**Problem description:** Report every line in the material below that contains the word "click", copying each such line in full. Case counts when matching.

Collected data:
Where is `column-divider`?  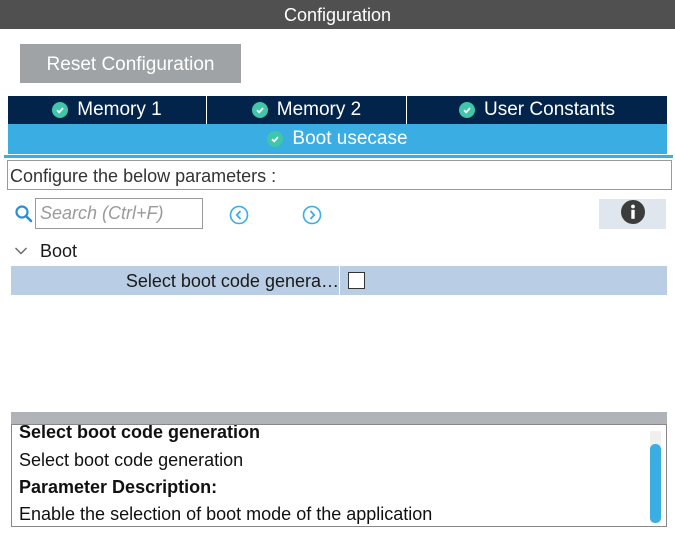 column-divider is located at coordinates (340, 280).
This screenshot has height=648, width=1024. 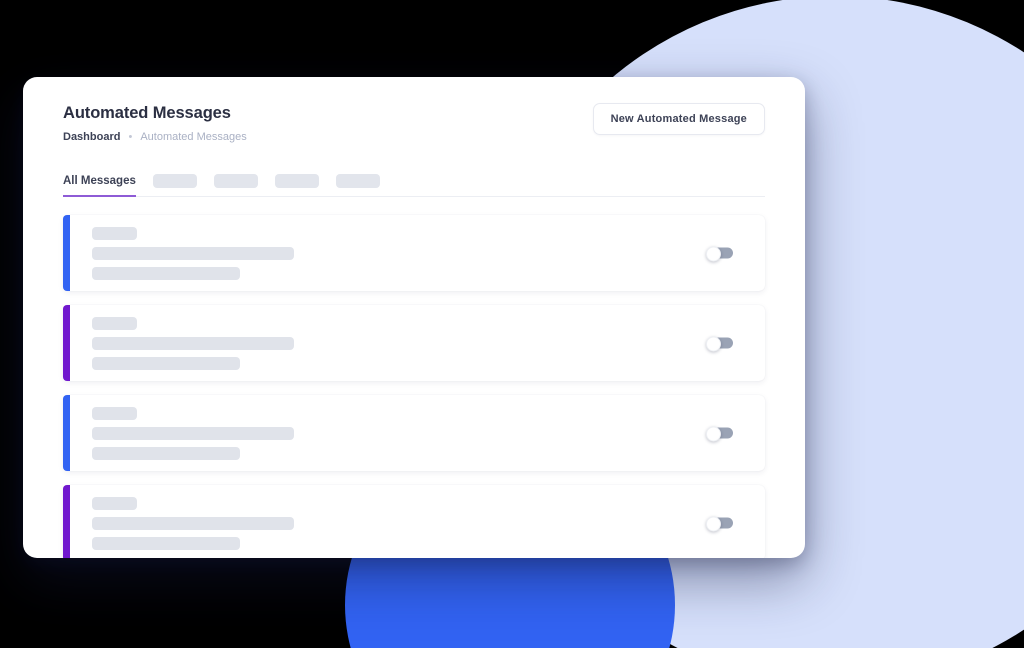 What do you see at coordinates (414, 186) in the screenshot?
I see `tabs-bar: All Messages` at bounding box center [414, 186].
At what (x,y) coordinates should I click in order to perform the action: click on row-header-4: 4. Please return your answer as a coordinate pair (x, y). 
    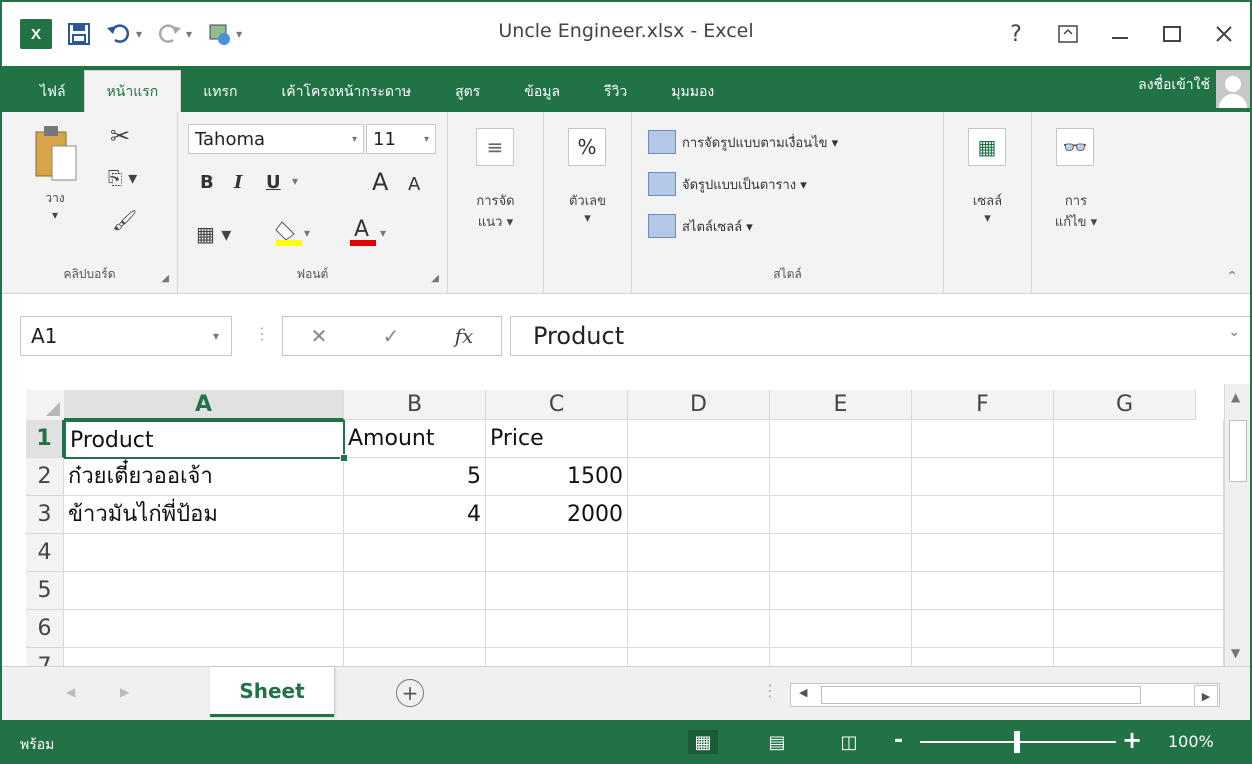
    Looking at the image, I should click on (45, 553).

**Reply:**
At what (x,y) coordinates should I click in order to perform the action: click on row-header-4: 4. Please return your answer as a coordinate pair (x, y). 
    Looking at the image, I should click on (45, 553).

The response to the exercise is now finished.